• [Exercise]: Every record must be copied exactly, except that pictures are dropped.

Pixel coordinate grounding data:
○ ○ ○ ○ ○
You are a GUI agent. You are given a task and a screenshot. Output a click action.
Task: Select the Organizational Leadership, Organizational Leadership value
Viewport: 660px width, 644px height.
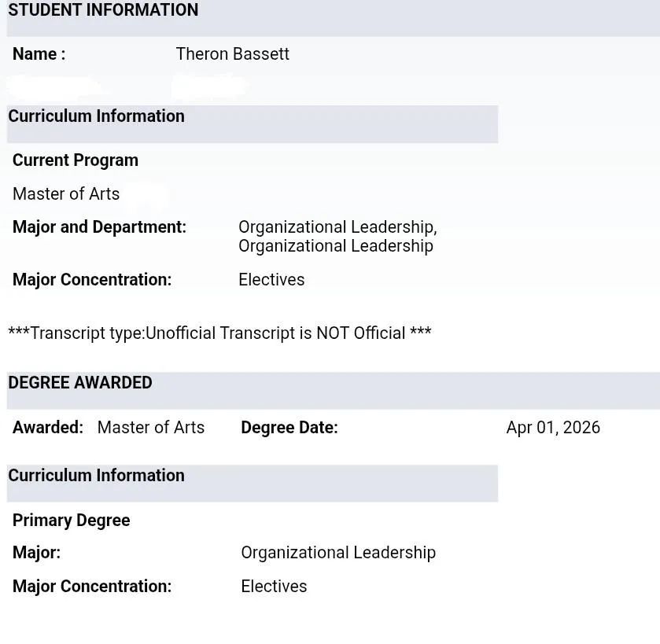point(337,237)
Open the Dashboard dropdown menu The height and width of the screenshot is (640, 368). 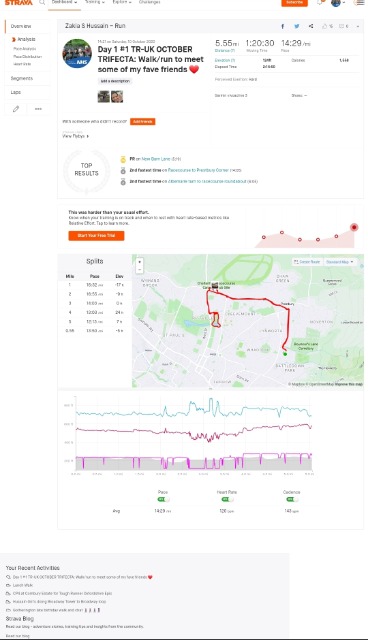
○ ○ ○ ○ ○
• [Answer to this problem]:
You are a GUI agent. You are given a task and a screenshot. Output a click action.
Task: Select the Organizational Leadership, Organizational Leadership value
Viewport: 660px width, 644px height.
point(337,237)
Open the Dashboard dropdown menu The height and width of the screenshot is (640, 368). 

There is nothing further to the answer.